I just don't think I can do it all anymore. Bone-deep fatigue has taken up permanent residence and I spend afternoons at work trying to trick my brain to wake up when all I want to do is put my head on my desk. I spend evenings trying to fulfill my baking commitments when what I really want to do is lie down at 7:30PM and not move. I'm not experiencing nausea yet, but I am often a bit light-headed and I have some pain in my kidneys virtually every day. Last night I hit the wall at 10PM after three hours of baking, and when I lay down the room was spinning.

None of this is a surprise. With my kidneys failing, toxins are building up in my bloodstream and oxygen is not being transported effectively to my muscles and brain. But because of the incremental nature of the disease, it's like slow torture. Some days, maybe two out of seven, I feel pretty good and have a normal day. I clean house and make lists and plan new projects. Most days, though, I am very grateful that I have a private office at work so no one can see how little work I'm getting done.

It hasn't been all bad the last few weeks -- some major work stress has been resolved (for the moment), Garrick graduated from elementary school, and we had a great yard sale (raising $159 for PKD research) -- but my recovery times seem to be getting longer and longer and my physical stamina is definitely waning. I'm going in for blood work next week to see how far things have progressed. And I'm trying not to listen to the voice in my head that wishes that we could just get this over with. I'm not sick enough for dialysis or a transplant, and until I am, I'm just going to be exhausted and not have the energy to do the things I want to do.

I want it over with, already.

8 comments:

Domestic Goddess said...

Sheesh. I cannot even imagine having to deal with this. It's like living with a ticking time bomb. The stress must be overwhelming.

Christine said...

I wondered how you were doing with all the baking. And I thought of you when I joked with my sister that we should open a bakery (and bake what, I couldn't tell you, but you know)...then I thought about the stress and the hours and my "real" job and figured maybe not so much.

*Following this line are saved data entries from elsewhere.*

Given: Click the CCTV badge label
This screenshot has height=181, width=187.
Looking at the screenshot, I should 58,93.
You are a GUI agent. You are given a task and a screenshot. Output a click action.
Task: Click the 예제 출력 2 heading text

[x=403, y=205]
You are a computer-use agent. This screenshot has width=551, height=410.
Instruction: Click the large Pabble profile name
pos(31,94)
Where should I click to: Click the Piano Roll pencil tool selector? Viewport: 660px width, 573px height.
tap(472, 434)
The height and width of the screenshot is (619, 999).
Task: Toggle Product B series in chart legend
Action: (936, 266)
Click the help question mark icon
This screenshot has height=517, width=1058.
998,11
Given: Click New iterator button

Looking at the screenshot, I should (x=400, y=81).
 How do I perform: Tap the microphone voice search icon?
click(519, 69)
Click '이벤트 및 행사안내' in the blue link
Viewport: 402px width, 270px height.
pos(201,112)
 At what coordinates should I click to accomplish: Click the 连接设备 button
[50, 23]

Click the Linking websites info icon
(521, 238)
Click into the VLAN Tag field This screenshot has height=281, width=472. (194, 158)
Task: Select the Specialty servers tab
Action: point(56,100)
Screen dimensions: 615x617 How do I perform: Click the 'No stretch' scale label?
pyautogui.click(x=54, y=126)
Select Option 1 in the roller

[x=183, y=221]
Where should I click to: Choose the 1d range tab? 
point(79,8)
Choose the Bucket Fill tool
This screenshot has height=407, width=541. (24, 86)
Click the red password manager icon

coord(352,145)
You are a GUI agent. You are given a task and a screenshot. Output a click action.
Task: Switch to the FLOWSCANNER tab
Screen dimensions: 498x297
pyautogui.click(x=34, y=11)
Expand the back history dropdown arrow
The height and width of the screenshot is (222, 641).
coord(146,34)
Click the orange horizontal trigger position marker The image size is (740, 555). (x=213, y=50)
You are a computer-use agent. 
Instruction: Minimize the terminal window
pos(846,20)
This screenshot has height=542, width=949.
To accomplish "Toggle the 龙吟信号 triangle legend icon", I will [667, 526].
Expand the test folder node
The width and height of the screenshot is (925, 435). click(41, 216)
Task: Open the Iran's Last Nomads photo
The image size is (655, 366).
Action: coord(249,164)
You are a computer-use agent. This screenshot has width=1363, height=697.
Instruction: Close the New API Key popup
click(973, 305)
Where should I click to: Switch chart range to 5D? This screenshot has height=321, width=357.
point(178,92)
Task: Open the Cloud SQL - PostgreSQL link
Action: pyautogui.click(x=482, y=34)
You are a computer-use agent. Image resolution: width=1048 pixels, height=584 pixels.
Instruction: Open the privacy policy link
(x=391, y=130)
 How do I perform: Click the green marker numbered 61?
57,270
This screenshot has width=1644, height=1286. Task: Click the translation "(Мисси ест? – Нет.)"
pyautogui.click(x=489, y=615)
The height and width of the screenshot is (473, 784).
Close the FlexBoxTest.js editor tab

My mother-in-law went to Vandy the other day to get tests and such to see how to go about her kidney stuff. Her sister, if a match, has offered her one of her kidneys. They want to take out one sick kidney and transplant the sister's in two separate surgeries. Plus, the kidney they want to take out is her more functional one, so she'd immediately be on dialysis for 4 weeks until the transplant surgery. There were a couple of other options, but they're all kind of yuck.

I'm sorry, I truly am. I wish researchers were closer to a cure. I hate to think how many years it will be when my husband is going through the same things.

Anonymous said...

Oh sweetie - I have no words to offer, just virtual hugs and real thoughts.

Lora said...

I wish I knew what to say. I'll be thinking of you and hoping something comes up to make you better soon.

AnnL said...

Nothing to say just sending hugs and warm thoughts.

Anonymous said...

Oh, my dear, what is there to say? You are often in my thoughts.

Marcia

yellaphant said...

Just wanted to let you know that I'm cheering for you. And also I promise to stop smacking my head down on my desk now because I don't even have an excuse.